> **Tugas yang Dikerjakan**
**A.** Sebutkan semua bangunan yang disebut namanya dalam teks sumber.
**B.** Tolong tentukan apakah setiap pernyataan berikut sesuai dengan teks sumber, lalu kutip kata-kata penentunya persis dari teks itu: (i) Stasiun Tegal dibangun tahun 1885; (ii) atap stasiun terbuat dari susunan balok besi; (iii) penulis memakai payung saat berfoto di luar.
**C.** Tuliskan ulang tanpa perubahan bagian teks sumber yang diawali kata-kata yang memuat "Walau demikian saya" dan diakhiri dengan "Henri Maclaine Pont.".

> **Teks Sumber**
########

Walau demikian saya kebagian sedikit berkas cahaya suci itu dan kamera hp android megap-megap memotretnya. Sedangkan mata saya  menangkap keindahan senja di Stasiun Tegal itu dengan manis.


Bagian atap stasiun tidak kalah manisnya. Atapnya menjulang tinggi dan terbuat dari susunan balok kayu. Mirip tumpangsari. Jujur saja itulah langit-langit bangunan stasiun tercantik yang pernah saya lihat. Saya beruntung bisa menyaksikan itu semua.  

Stasiun Tegal dibangun tahun 1885. Beda setahun dengan umurnya Stasiun Bandung. Tapi umur kota beda jauh. Umur kota tegal 444 tahun sedangkan kota bandung masih anak-anak yakni 214 tahun. Info lain-lainnya tentang stasiun ini bisa teman-teman baca di wikipedia. Namun ada satu fakta menarik yang saya temukan waktu googling arsitek bangunan Stasiun Tegal: Henri Maclaine Pont.

Maclaine Pont adalah juga arsiteknya bangunan ikonik nan cantik di Bandung bernama Aula Barat dan Aula Timur ITB. Menarik sekali sebagai orang bandung saya bisa terhubung dengan kota tegal karena ada jejak arsitek kolonial yang sama, selain warteg dan teh pocinya itu. Hehe. 

 

stasiun tegal


Retna dan saya memotret habis-habisan bangunan Stasiun Tegal. Namun saat berfoto di luar saya tidak bisa berkutik. Mataharinya serasa di atas kepala. Payung masih saya simpan dalam tas. Temperatur saat itu 34 derajat celsius. Pukul 11 siang. Panas ngabetrak!

########

> **Data yang Diberikan**

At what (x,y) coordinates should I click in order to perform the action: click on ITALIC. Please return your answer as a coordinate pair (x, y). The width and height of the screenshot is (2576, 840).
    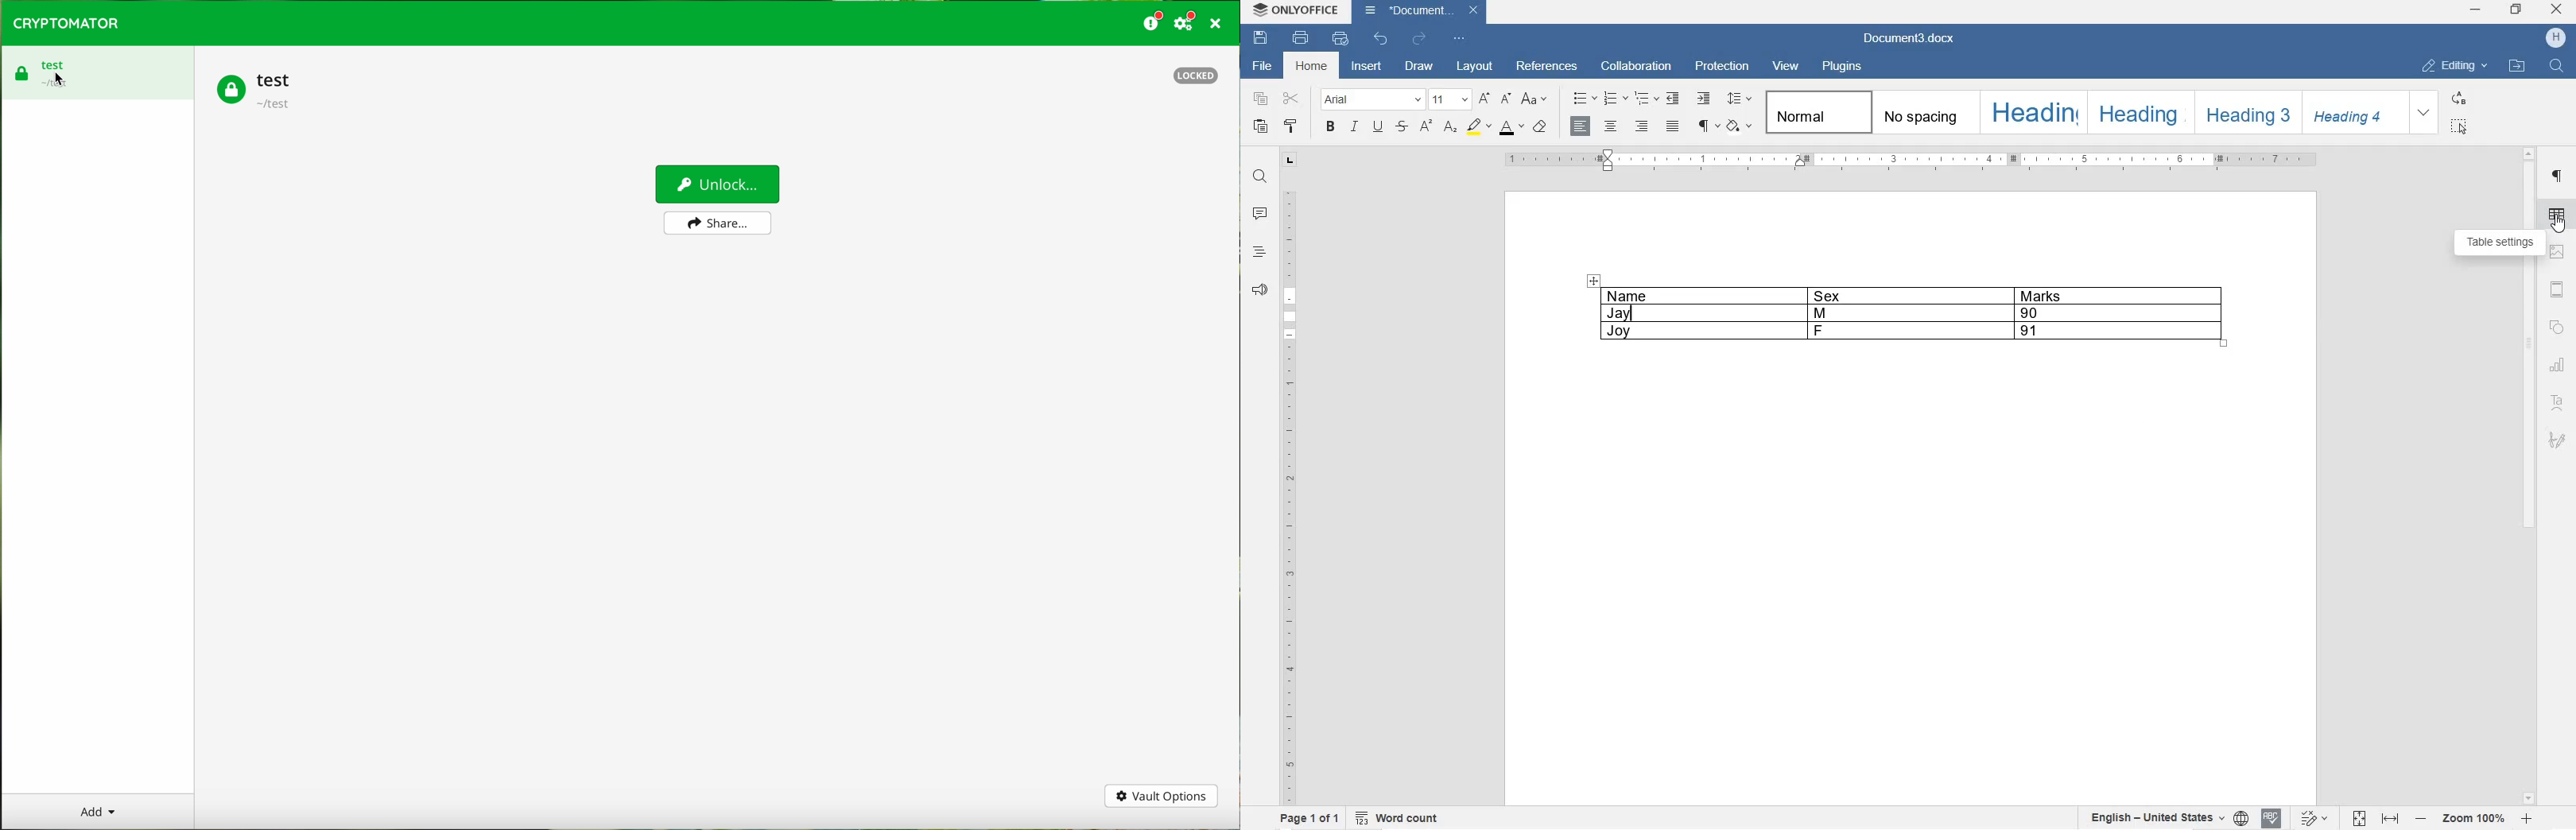
    Looking at the image, I should click on (1354, 128).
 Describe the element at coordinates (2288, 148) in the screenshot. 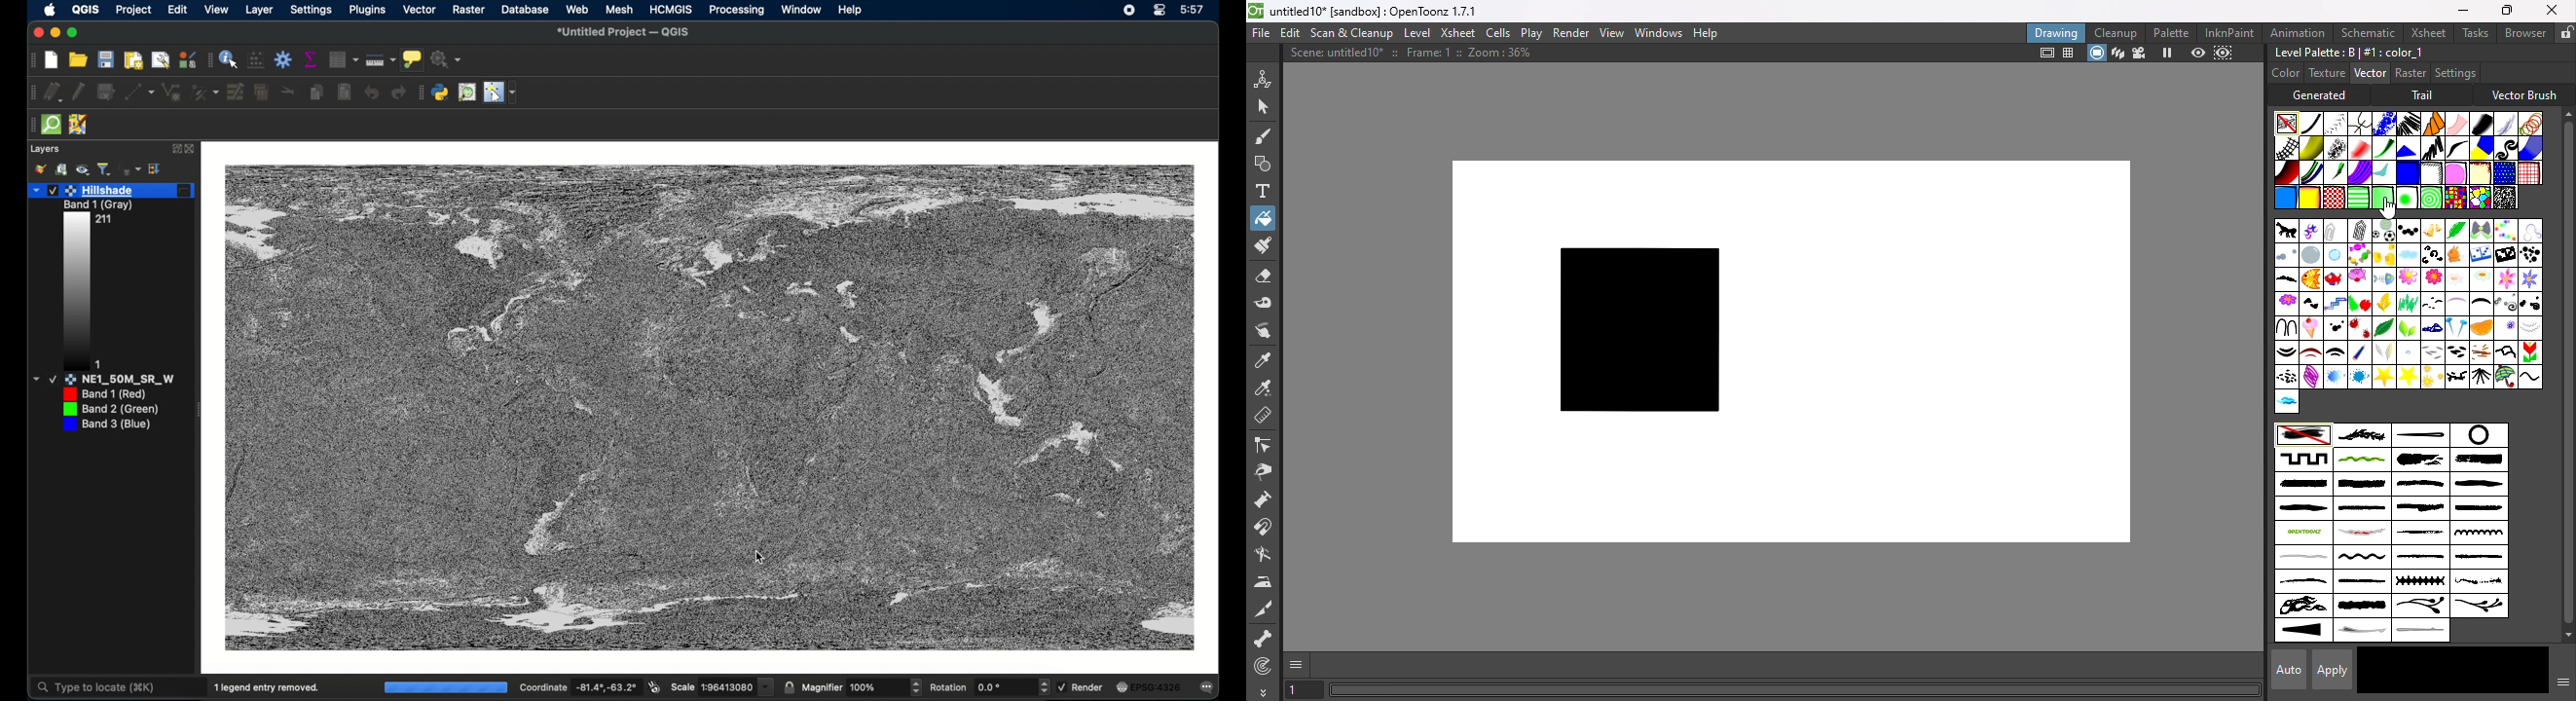

I see `Gauze` at that location.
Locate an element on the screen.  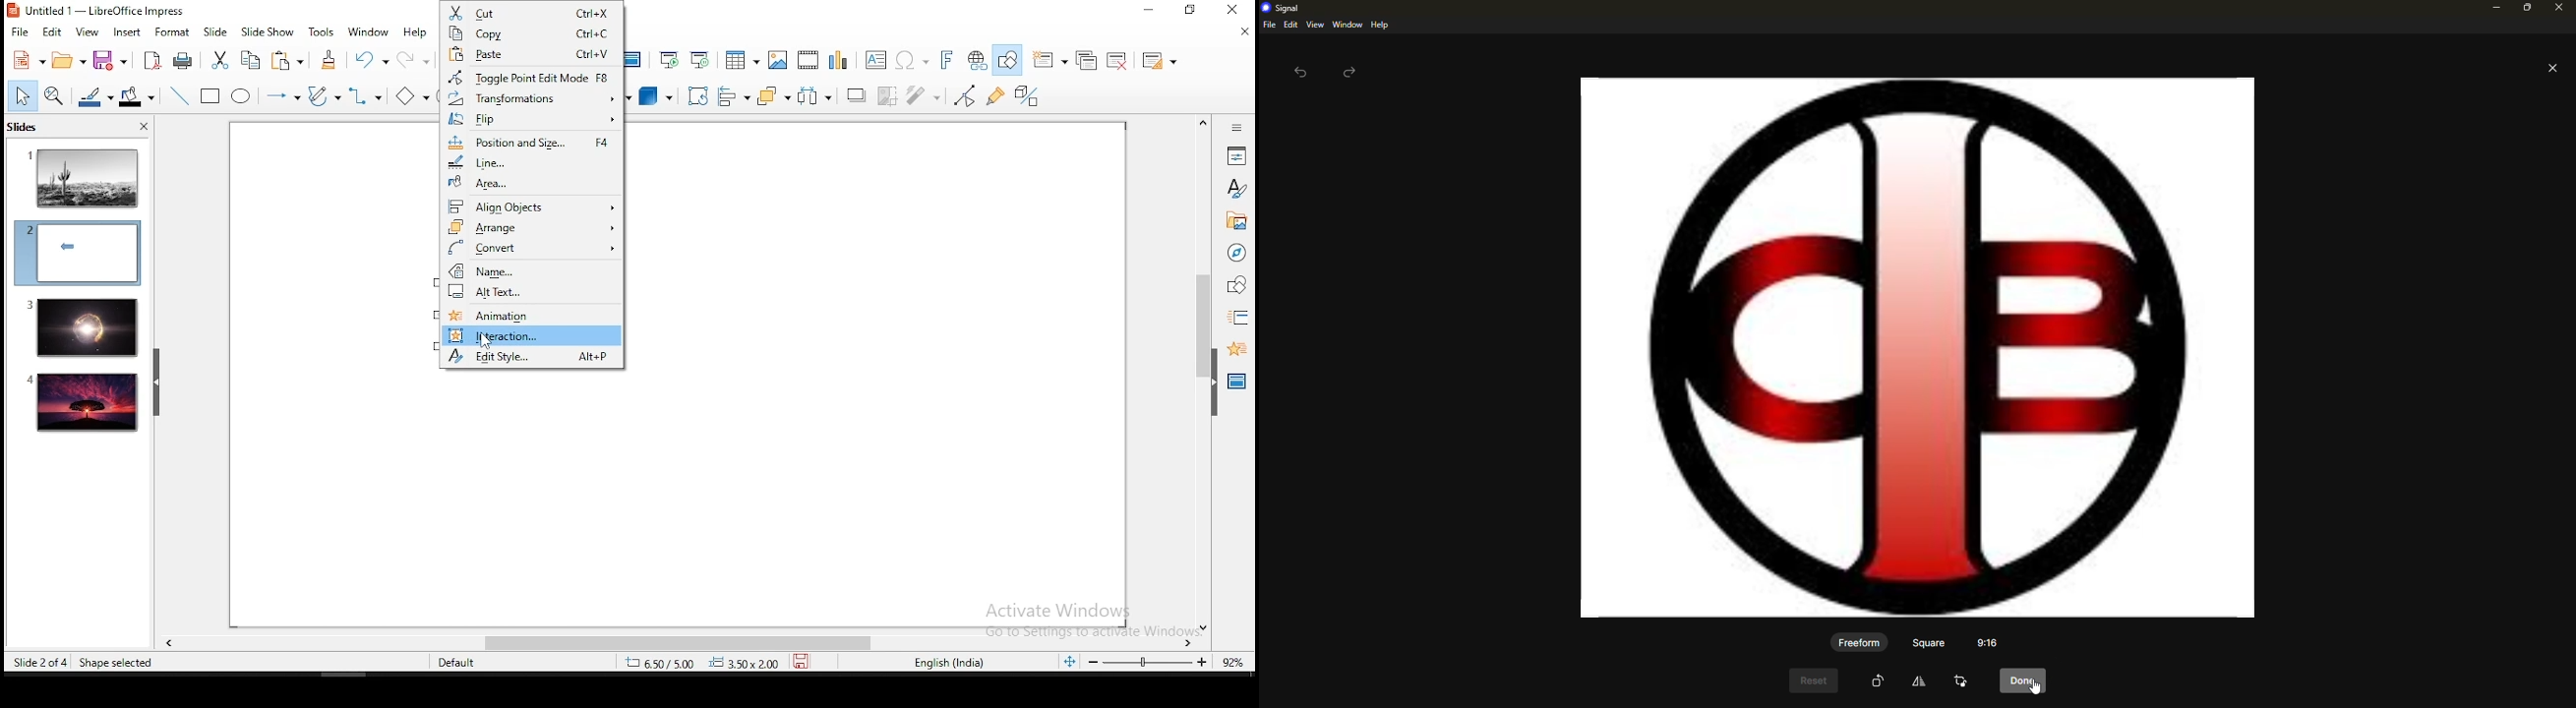
ellipse is located at coordinates (240, 96).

########

> **Daftar Jawaban**
**A.** Stasiun Tegal, Stasiun Bandung, Aula Barat ITB, Aula Timur ITB

**B.**
(i) Ya: "Stasiun Tegal dibangun tahun 1885."
(ii) Tidak: "Atapnya menjulang tinggi dan terbuat dari susunan balok kayu."
(iii) Tidak: "Payung masih saya simpan dalam tas."

**C.**
Walau demikian saya kebagian sedikit berkas cahaya suci itu dan kamera hp android megap-megap memotretnya. Sedangkan mata saya  menangkap keindahan senja di Stasiun Tegal itu dengan manis.


Bagian atap stasiun tidak kalah manisnya. Atapnya menjulang tinggi dan terbuat dari susunan balok kayu. Mirip tumpangsari. Jujur saja itulah langit-langit bangunan stasiun tercantik yang pernah saya lihat. Saya beruntung bisa menyaksikan itu semua.  

Stasiun Tegal dibangun tahun 1885. Beda setahun dengan umurnya Stasiun Bandung. Tapi umur kota beda jauh. Umur kota tegal 444 tahun sedangkan kota bandung masih anak-anak yakni 214 tahun. Info lain-lainnya tentang stasiun ini bisa teman-teman baca di wikipedia. Namun ada satu fakta menarik yang saya temukan waktu googling arsitek bangunan Stasiun Tegal: Henri Maclaine Pont.